Economy of scale and friction reduction

Most development teams agree on the value of a CI/CD pipeline; however, they also may face barriers to adoption that may be related to costs, skills, or time. And as more requirements are placed on teams, these barriers can get higher.

These barriers and ever-increasing compliance requirements create friction in the development process that can reduce developer productivity. From the organization’s point of view, every team implementing its own CI/CD approach creates several inefficiencies: each team spends time creating and maintaining the pipelines, procuring and managing the infrastructure, and integrating any new tools. Combined, these increase the costs and delays in deploying features.

A common CI/CD provides a way to address these problems. A single team is responsible for creating, maintaining, and standardizing the pipelines; supporting and managing the infrastructure; and integrating new tools. For our development teams, this means:

• Greater ability to focus on business value and not process and infrastructure

• Increased productivity and satisfaction

• Accelerated application modernization

Altogether, this reduces the burden of CI/CD adoption for development teams and friction in the development process. Couple this with the ability to leverage a single infrastructure, and an economy of scale starts to emerge.

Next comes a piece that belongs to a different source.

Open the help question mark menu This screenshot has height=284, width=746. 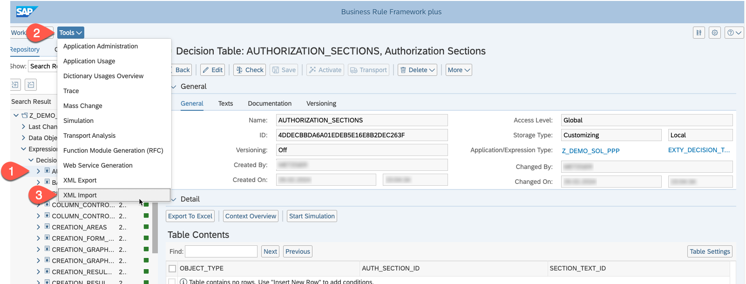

How a common CI/CD approach helps generate insights

Moving to a common CI/CD approach helps our organization collect and analyze data from the pipelines. This enables greater insight into an application’s source code all the way to deployment from a common set of tools pushing into a common data store. We’ve developed of a data lake to bring the data together and a developer experience portal to provide a single pane of glass that makes data easy to understand.

For the IBM CIO organization, our approach allows us to:

• Better understand our open source usage

• Better understand application quality

• Gain insights into our application runtimes and languages

• Reduce response time when security issues arise, such as Log4J

Conclusion

CI/CD is a set of practices that enable teams to safely build and deploy applications. Introducing a common CI/CD solution provides a means to scale the benefits of CI/CD across an organization while reducing the overall adoption effort. With such an offering in place, we can add security compliance activities to the pipelines without overloading teams. This results in not only a safer, more knowledgeable organization, but also happier and more productive developers.

Ryan DeJana is Senior Technical Staff Member & Architect, CIO Hybrid Cloud Platforms at IBM based in Boulder, CO. The above article is personal and does not necessarily represent IBM’s positions, strategies or opinions.